题目
请逐字照录给定段落中从"2.如权利要求1所述的霜霉病"起，一直到"在20倍或40倍物镜下观察。"为止的内容。

给定段落
━━━━━━━━━━━━━━━━━━━━

2.如权利要求1所述的霜霉病菌培养和观察的方法,其特征在于,在孢子囊悬浮液的培养后还包含如下步骤,孢子囊悬浮液置于低温预培养1h后,再将孢子囊悬浮液置于温度为23-26度的室温下培养1h。
3.如权利要求2所述的霜霉病菌培养和观察的方法,其特征在于,取出置于常温下,采用凹玻片悬滴法制成玻片,置于显微镜下观察:首先低倍镜下观察找到需要观察的视野后,再在20倍或40倍物镜下观察。

━━━━━━━━━━━━━━━━━━━━

所给资料

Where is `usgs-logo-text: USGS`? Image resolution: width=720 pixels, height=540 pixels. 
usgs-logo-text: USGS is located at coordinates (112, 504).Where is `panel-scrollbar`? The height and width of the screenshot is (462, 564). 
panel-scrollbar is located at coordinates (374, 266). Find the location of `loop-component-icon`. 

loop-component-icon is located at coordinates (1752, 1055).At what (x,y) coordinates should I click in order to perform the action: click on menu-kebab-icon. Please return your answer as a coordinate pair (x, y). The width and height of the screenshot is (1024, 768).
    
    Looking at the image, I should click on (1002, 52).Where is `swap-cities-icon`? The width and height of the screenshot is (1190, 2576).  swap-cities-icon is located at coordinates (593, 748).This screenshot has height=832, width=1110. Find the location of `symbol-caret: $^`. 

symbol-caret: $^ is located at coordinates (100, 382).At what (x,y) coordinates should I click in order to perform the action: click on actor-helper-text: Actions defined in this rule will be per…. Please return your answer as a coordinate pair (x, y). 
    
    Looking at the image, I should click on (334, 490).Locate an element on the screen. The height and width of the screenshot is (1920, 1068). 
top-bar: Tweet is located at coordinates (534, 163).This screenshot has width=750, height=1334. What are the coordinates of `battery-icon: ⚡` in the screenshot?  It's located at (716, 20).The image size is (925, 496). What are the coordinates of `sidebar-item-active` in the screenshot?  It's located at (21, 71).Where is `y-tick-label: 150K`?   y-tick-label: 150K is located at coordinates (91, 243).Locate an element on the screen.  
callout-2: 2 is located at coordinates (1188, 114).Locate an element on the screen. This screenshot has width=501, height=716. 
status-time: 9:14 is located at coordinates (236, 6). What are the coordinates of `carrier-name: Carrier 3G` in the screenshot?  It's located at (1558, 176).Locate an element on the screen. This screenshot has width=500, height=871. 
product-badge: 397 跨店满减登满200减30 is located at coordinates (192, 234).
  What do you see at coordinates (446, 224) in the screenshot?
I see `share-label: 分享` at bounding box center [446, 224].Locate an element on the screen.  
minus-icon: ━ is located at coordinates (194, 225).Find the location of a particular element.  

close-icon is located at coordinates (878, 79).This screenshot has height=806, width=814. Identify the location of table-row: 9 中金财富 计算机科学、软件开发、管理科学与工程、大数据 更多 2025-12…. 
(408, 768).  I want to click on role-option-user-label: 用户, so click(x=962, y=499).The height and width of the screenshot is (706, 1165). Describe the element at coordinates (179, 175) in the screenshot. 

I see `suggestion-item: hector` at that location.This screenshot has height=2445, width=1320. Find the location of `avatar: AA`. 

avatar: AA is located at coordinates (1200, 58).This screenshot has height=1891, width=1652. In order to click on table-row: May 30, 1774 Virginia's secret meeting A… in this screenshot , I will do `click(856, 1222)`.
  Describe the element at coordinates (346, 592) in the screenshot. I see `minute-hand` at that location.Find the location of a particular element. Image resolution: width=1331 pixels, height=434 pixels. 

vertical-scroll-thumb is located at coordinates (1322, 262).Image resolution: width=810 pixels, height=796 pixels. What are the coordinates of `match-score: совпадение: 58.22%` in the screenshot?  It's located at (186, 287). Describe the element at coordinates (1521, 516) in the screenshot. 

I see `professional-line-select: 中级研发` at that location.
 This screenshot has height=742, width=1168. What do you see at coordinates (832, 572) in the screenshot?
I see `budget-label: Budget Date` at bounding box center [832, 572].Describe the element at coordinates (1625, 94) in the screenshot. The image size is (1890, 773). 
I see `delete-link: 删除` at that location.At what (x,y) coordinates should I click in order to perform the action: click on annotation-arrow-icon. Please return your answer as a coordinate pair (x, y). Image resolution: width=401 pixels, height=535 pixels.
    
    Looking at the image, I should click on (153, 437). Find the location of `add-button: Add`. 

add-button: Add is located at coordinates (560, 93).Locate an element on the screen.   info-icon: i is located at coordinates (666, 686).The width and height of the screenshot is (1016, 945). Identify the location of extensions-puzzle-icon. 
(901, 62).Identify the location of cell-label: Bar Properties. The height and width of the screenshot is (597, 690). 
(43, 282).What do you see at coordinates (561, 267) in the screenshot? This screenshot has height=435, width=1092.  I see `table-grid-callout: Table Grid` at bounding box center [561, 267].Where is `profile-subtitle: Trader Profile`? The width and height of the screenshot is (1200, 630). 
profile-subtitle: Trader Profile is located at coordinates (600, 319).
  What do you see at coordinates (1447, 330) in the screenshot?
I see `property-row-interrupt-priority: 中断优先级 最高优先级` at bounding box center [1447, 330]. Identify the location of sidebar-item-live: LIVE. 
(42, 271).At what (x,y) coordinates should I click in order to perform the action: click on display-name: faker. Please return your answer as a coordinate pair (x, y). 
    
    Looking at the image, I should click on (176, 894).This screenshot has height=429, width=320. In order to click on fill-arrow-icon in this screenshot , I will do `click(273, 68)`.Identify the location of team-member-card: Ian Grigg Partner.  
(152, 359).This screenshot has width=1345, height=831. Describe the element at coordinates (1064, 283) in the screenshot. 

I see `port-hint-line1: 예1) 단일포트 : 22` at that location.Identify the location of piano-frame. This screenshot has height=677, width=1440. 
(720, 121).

━━━━━━━━━━━━━━━━━━━━

练习作答
2.如权利要求1所述的霜霉病菌培养和观察的方法,其特征在于,在孢子囊悬浮液的培养后还包含如下步骤,孢子囊悬浮液置于低温预培养1h后,再将孢子囊悬浮液置于温度为23-26度的室温下培养1h。
3.如权利要求2所述的霜霉病菌培养和观察的方法,其特征在于,取出置于常温下,采用凹玻片悬滴法制成玻片,置于显微镜下观察:首先低倍镜下观察找到需要观察的视野后,再在20倍或40倍物镜下观察。